Topic 5 Part 6 Child genetic health assessment Flashcards
_ is a necessary prerequisite for prognosis, plan of management and genetic counseling.
Accurate diagnosis.
Congenital anomalies
- Occur in 5-15% of newborns.
2. Examples: Heart defects, polydactyly.
Teratogenic disorders
- Occur in 1% of newborns.
2. Example: Fetal alcohol syndrome.
Single gene disorders
- Occur in 1% of newborns.
2. Examples: Cystic fibrosis, achondroplasia.
Metabolic defects
- Occur in 0.5% of newborns.
2. Example: Hurler syndrome.
Chromosomal disorders
- Occur in less than 1% of newborns.
2. Example: Down syndrome.
Consanguineous matings are at higher risk for producing _ conditions.
Autosomal recessive.
Family history components
- Drawing the pedigree.
- Asking about: Birth defects; functional problems; spontaneous abortions, infertility, and stillbirths; ethnicity; consanguinity; drug, alcohol, and medication use during pregnancy; maternal medical illnesses; maternal and paternal ages at the time of conception.
“Rule of 6s”
60% of first trimester spontaneous abortions, 6% of stillborn babies, and 0.6% of liveborn babies have a cytogenetic aberration.

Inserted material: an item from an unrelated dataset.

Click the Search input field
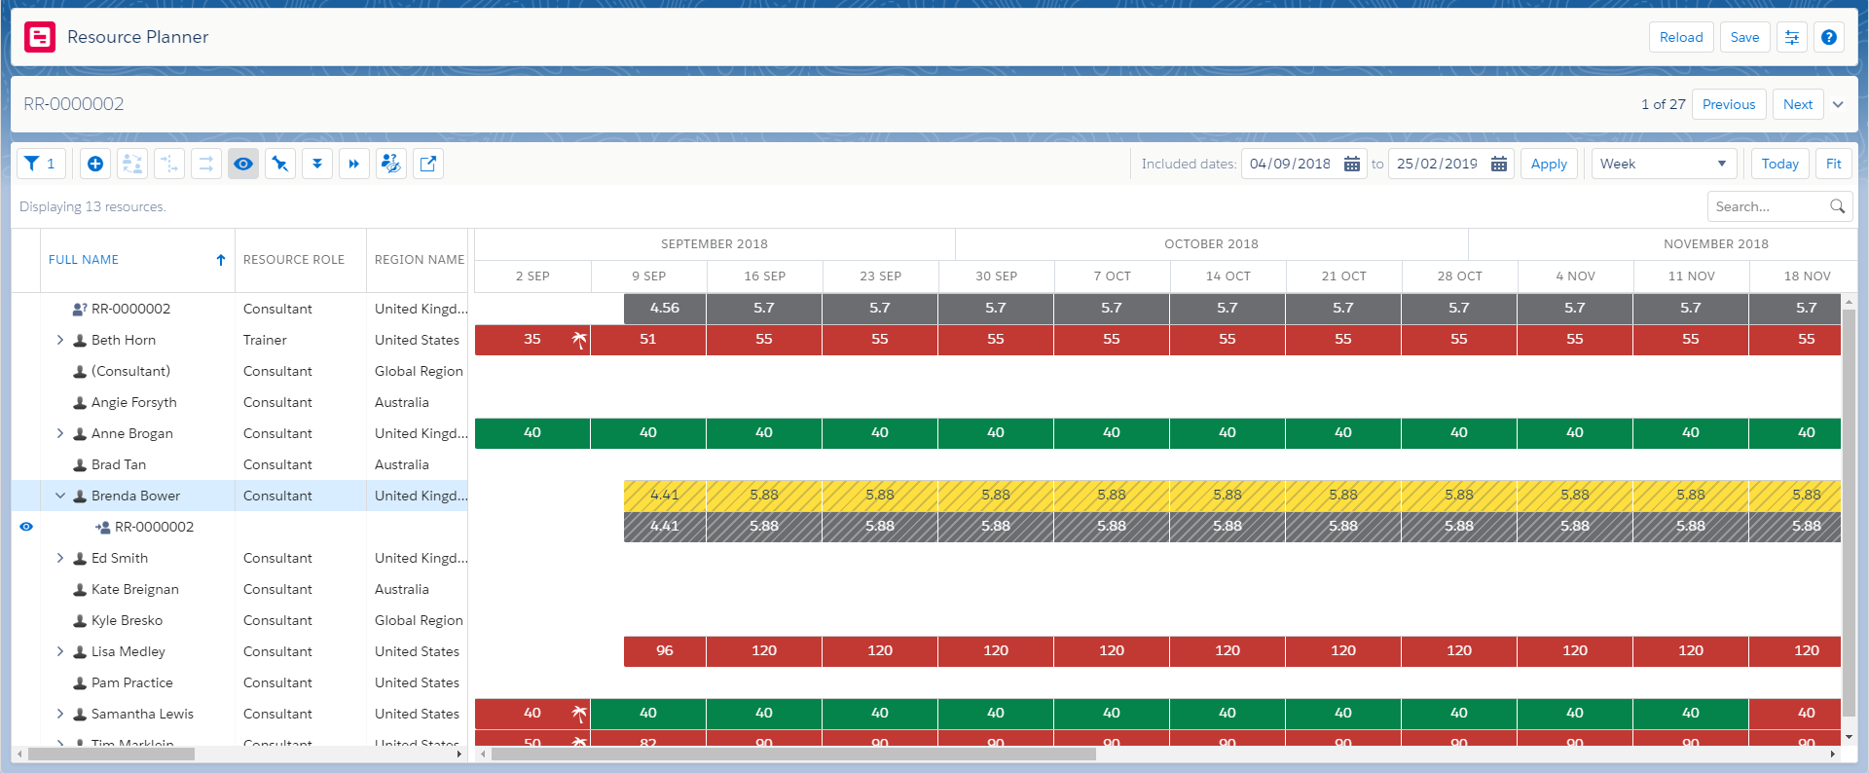The width and height of the screenshot is (1869, 773). [x=1769, y=206]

Older maternal age increases the risk for _ in a fetus.
Cytogenetic disorders.
Older paternal age increases the risk for _ in a fetus.
Single gene (autosomal dominant) disorders.
Structural anomalies
Visible anomalies ranging from mild to severe; e.g., hypertelorism, anencephaly.
Functional anomalies
Not necessarily visible and may not be obvious at birth; e.g., mental retardation, growth disorders.
Dysmorphology
- Physical examination for minor anomalies or atypical features, based on an established set of average human features.
- Aptitude for dysmorphology requires recognizing the familiar as well as the unfamiliar.
Dysmorphology is useful for the diagnosis of _
Williams syndrome, fragile X syndrome, Prader-Willi syndrome, Cornelia de Lange syndrome, mucopolysaccharidosis.
Facial features measured in dysmorphology
Head circumference (micro- or macrocephaly), biparietal diameter, inner/outer canthus distance (hypo- or hypertelorism), philtral length, mouth width, ear length (also placement and rotation).
Hypertelorism and downslanting palpebral fissures are associated with _
Micrognathia (small jaw).
Hypotelorism is associated with _
Forebrain anomalies (holoprosencephaly).
Brushfield spots in the iris, epicanthal folds, and upslanting palpebral fissures are associated with _
Down syndrome.
Hand features measured in dysmorphology
Middle finger length, palm length, transverse creases, phalangeal creases, longitudinal radial crease.
Clinodactyly
An abnormally curved finger, usually the fifth digit (pinky).
Arachnodactyly
Long, thin fingers; associated with Marfan syndrome.
Single transverse palmar crease
Associated with Down syndrome, but only 50% of Down syndrome individuals have it.
Syndactyly
Abnormal linkages between fingers or toes; fairly common.